In passato è accaduto che un’esposizione universale abbia dato risalto ai temi sociali. Poco più di un secolo fa, durante l’Esposizione internazionale del Sempione, svoltasi a Milano nel 1906 e dedicata all’argomento dei trasporti, venne dato ampio risalto ai temi della previdenza sociale e del lavoro. In quella occasione la Società Umanitaria di Milano curò un padiglione dedicato ai problemi sociali, e organizzò contestualmente due convegni internazionali, uno sull’assistenza pubblica e privata, a maggio, e uno sulla disoccupazione, in ottobre.

Quest’ultimo fu il primo nel suo genere, e contribuì a sottolineare per la prima volta l’esistenza del problema dei lavoratori disoccupati, con l’obiettivo di mettere in contatto un gruppo di riformisti e di specialisti della materia capaci di predisporre strumenti di contrasto al fenomeno.
Il primo congresso internazionale contro la disoccupazione si collocò in un momento di ascesa del movimento socialista e del sindacato: in quello stesso anno, non a caso, nacque in Italia la Confederazione generale del lavoro.

All’inizio del Novecento l’idea che la disoccupazione fosse un fenomeno involontario e non il frutto di una scarsa propensione al lavoro era ancora un’acquisizione recente e precaria.

Se oggigiorno, in tempo di crisi economica, appare normale parlare di disoccupazione (nonostante la sua definizione a livello statistico sia controversa e le proposte avanzate per contrastarla siano divergenti), c’è stata una fase della storia del capitalismo durante la quale il problema dei senza lavoro, sconfinando nel più ampio tema del pauperismo, non era percepito come un fenomeno degno di particolare attenzione e di cui la collettività e i pubblici poteri dovessero farsi pienamente carico.

Solo in occasione del congresso di Milano del 1906 venne definitivamente messa da parte la vecchia lettura moralistica della disoccupazione, intesa come colpa individuale o come inclinazione all’ozio. In altri termini, venne per la prima volta riconosciuto il carattere involontario della condizione del disoccupato.

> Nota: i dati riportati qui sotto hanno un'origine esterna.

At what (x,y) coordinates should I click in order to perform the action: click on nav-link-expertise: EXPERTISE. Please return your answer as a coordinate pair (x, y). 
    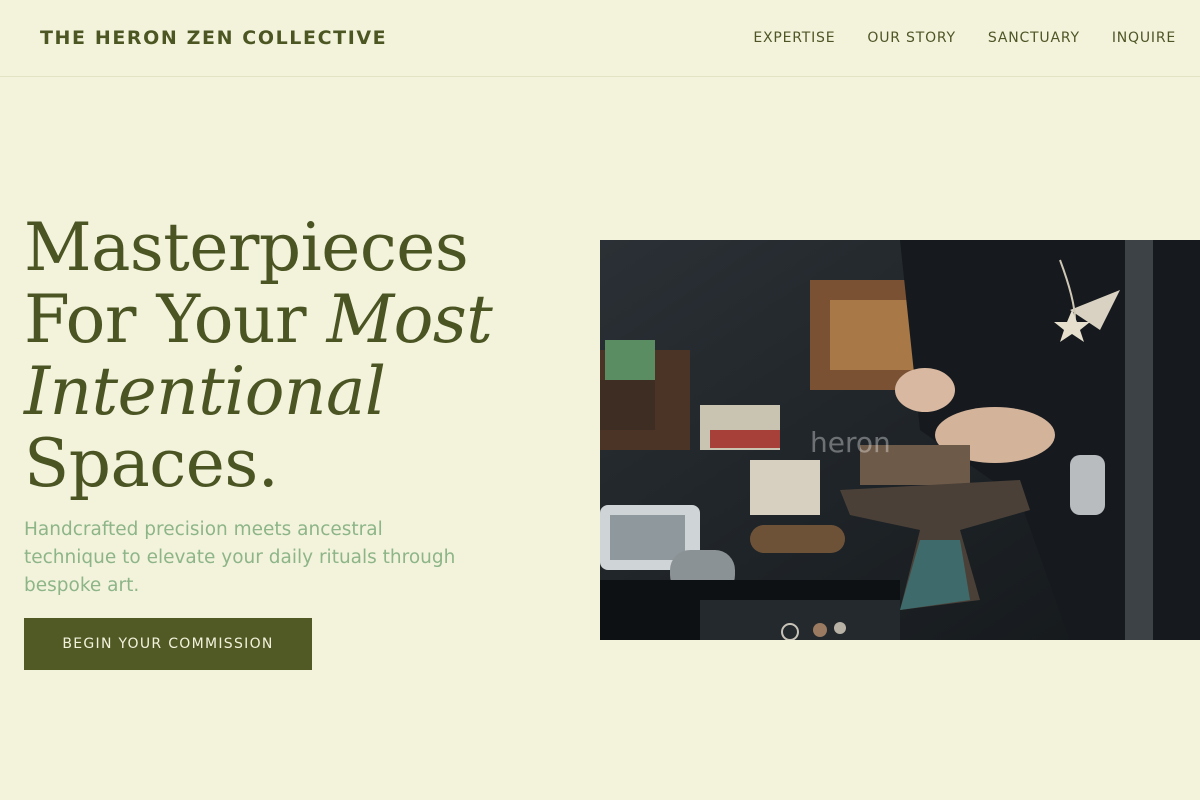
    Looking at the image, I should click on (794, 38).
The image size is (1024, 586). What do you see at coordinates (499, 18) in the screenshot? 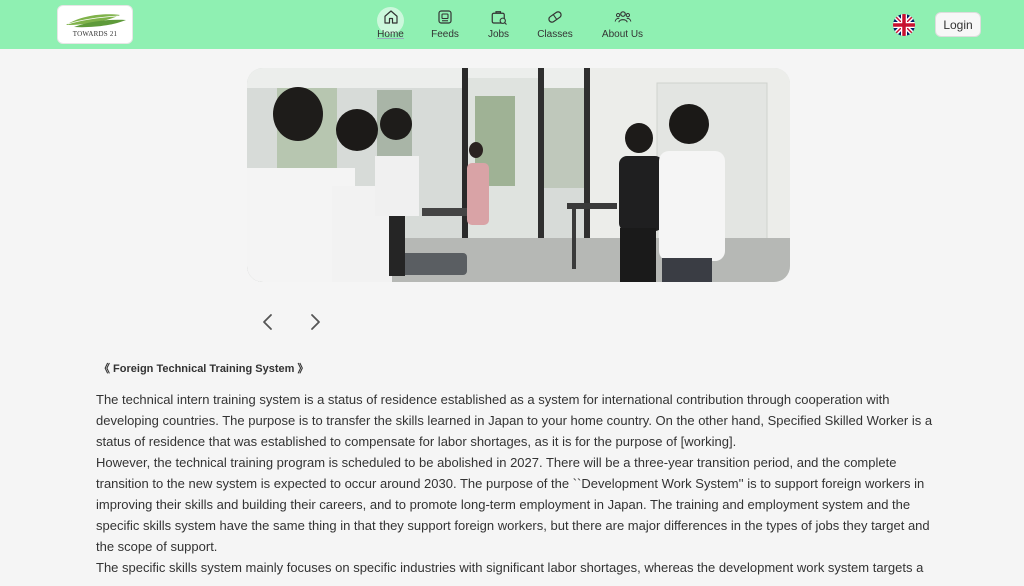
I see `jobs-icon` at bounding box center [499, 18].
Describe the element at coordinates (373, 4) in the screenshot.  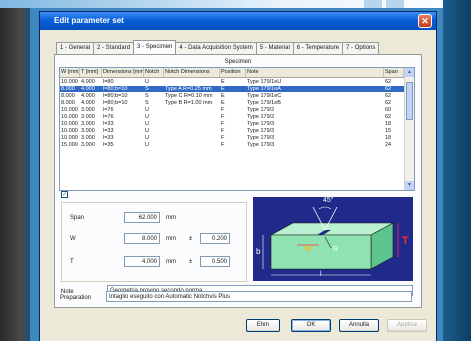
I see `background-square` at that location.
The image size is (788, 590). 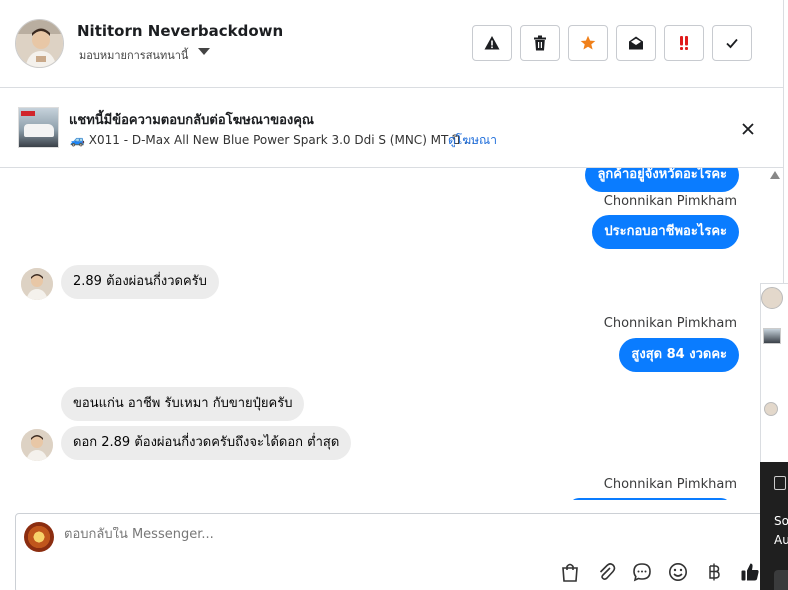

Non è del tutto fuorviante fare un confronto fra la situazione attuale e quella di inizio Novecento: gli anni che stiamo vivendo, infatti, se paragonati alla quella fase della storia del capitalismo, sembrano caratterizzati da un processo alla rovescia, alla fine del quale quello che rischia di profilarsi è un offuscamento delle questioni sociali e del dramma della disoccupazione involontaria.

Oggi, in Italia e in Europa, la disoccupazione sembra essere vissuta dai governanti come l’ultimo dei problemi.

È ormai da decenni, d’altra parte, che la politica economica ha smesso di perseguire un’occupazione piena e di qualità. Lo rivela l’accettazione quasi acritica, da parte degli organismi governativi, del concetto di «disoccupazione naturale»: esisterebbe, secondo la teoria economica prevalente, un livello di disoccupazione strutturale (cioè naturale) ineliminabile, non comprimibile a meno di non creare inflazione.

Questo tasso di disoccupazione «naturale» in Italia è oggi stimato intorno all’11%. L’Italia e l’Europa di oggi, si potrebbe dire, sono giunte a una sorta di «coesistenza pacifica» con la disoccupazione a due cifre.

In questo scenario la mancanza di un riferimento ai temi del lavoro nell’ambito dell’Expo 2015 è purtroppo in sintonia con lo spirito dei tempi.